Sólo recuerdo una parte del fútbol. El gol de Landon Donovan que salvó la campaña de Estados Unidos contra Argelia, y el colega en el palco de prensa a mi izquierda golpeando el aire con una especie de gancho tan sin dirección que acertó al siguiente tipo justo en el estómago. Ver a mi país de origen en una insoportable final de la Copa del Mundo, pero tener que mantener mi compostura profesional con mi jefe sentado a mi lado. Robin van Persie de alguna manera se quejó en la zona mixta de que el árbitro, que debería haber expulsado a Nigel de Jong por patear a Xabi Alonso en el pecho, pero no lo hizo, había sido injusto con los holandeses.

En 2014, los trabajadores de hoteles brasileños ahogaban la risa cada vez que les agradecía en tiempo femenino – “obrigada” cuando debería haber dicho “obrigado”dado que soy un hombre, incluso si estuviera hablando con una mujer. Luis Suárez solo – ¿o con un pie? – derrotar a Inglaterra en São Paulo. Van Persie, Arjen Robben y Wesley Sneijder llevan a los holandeses a la semifinal. Tim Howard mantiene más o menos a raya a los belgas.
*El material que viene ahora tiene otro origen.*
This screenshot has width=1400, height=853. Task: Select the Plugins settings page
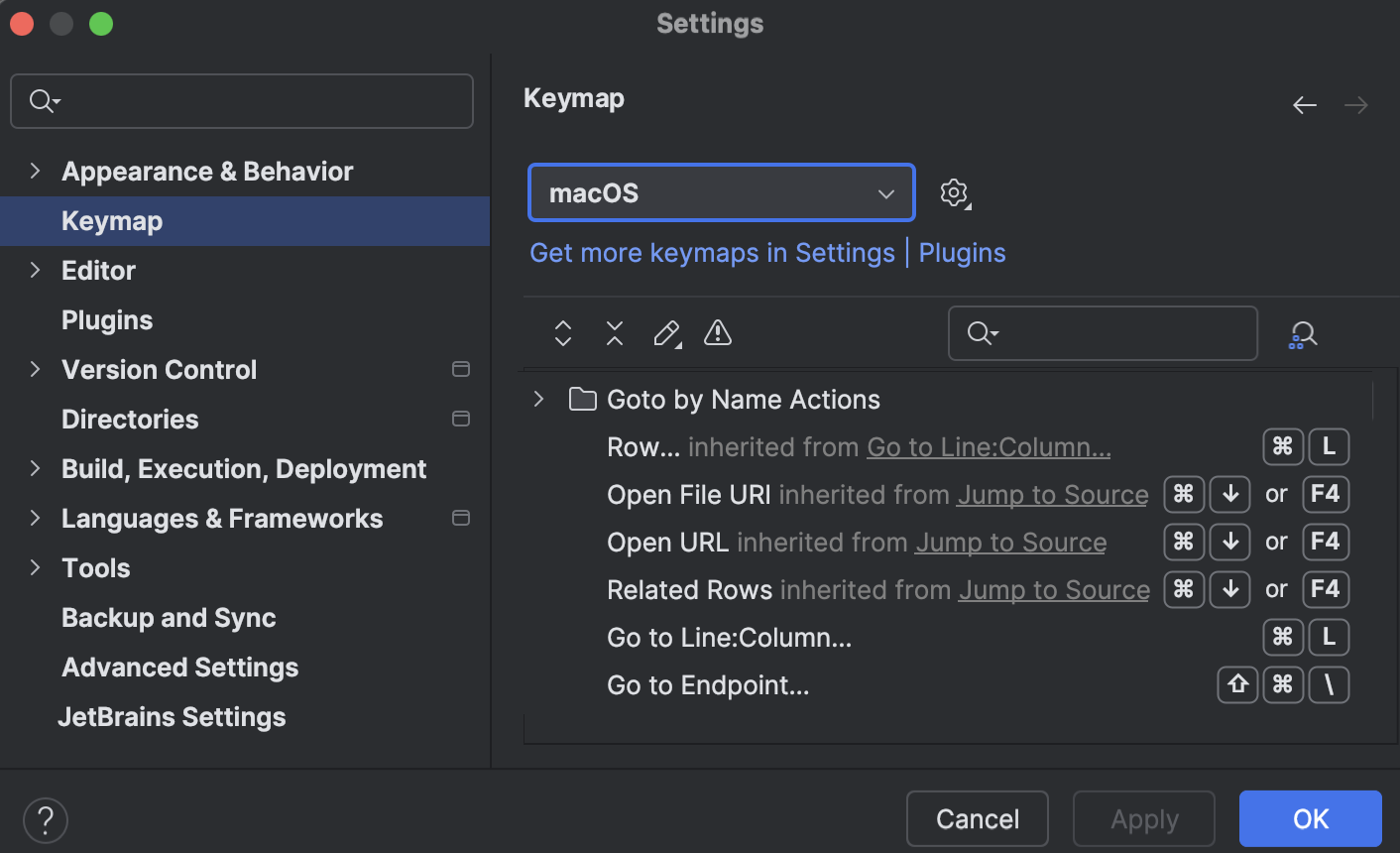tap(106, 319)
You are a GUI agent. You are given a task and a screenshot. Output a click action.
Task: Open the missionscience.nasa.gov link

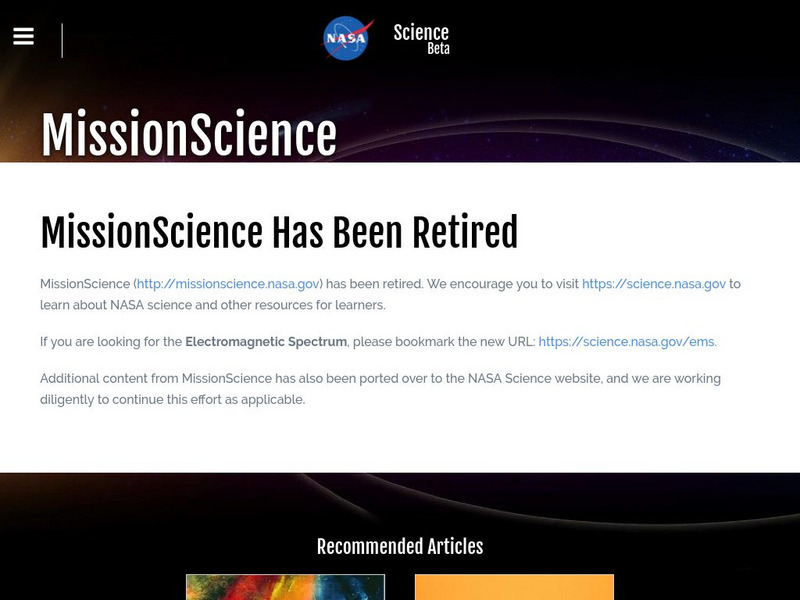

En Qatar, recuerdo a un tipo alegre que me preparaba rollitos de pollo frito picantes a todas horas de la noche en el bar que había a la vuelta de la esquina de mi apartamento. El nombre de Cristiano Ronaldo resuena en el flamante metro de Doha, coreado por los aficionados portugueses. Locos scrums argentinos, saltando, tocando el tambor y cantando »Muchachos”. También recuerdo la fiesta de los fanáticos vacíos en una Copa Mundial Potemkin que brindó un gran fútbol, ​​pero nunca la atmósfera de celebración que uno podría esperar, fallando con artistas contratados que hacían sus mejores imitaciones de Elvis afuera de los estadios.

El Mundial no es una celebración. No es un empate espectacular. No los precios, de la nada. Ni siquiera se trata de la entrega del objeto al final del torneo; un momento propicio para las posturas geopolíticas.

La Copa del Mundo se trata de las interacciones humanas en el campo, la serie de celebraciones antes y después de los partidos y los momentos memorables en el campo. Persiste como una de las grandes celebraciones de la humanidad a pesar de la FIFA.

La edición de 2026 será sin duda la Copa del Mundo más inaccesible y exclusiva de la historia, pero aún se puede recuperar. Rechazando los intentos de borrar eventos adyacentes como una celebración del orgullo. Dejando que los huéspedes –y las personas que pueblan estas ciudades– sean quienes son.

Para que esta Copa del Mundo tenga éxito y esté a la altura de su imponente precedente, será porque los jugadores darán un espectáculo a pesar de su fatiga, el calor, los viajes y todo lo que el juego moderno les exige. Porque a los fans se les permite entrar al país, para empezar, y luego se les libera para simplemente pasar un buen rato. Y porque las personas que organizan este torneo pueden hacerlo en sus propios términos.

  • El libro de Leander Schaerlaeckens sobre la selección nacional masculina de fútbol de Estados Unidos, The Long Game, se publicará en la primavera de 2026. Puede reservarlo aquí. Enseña en la Universidad Marista.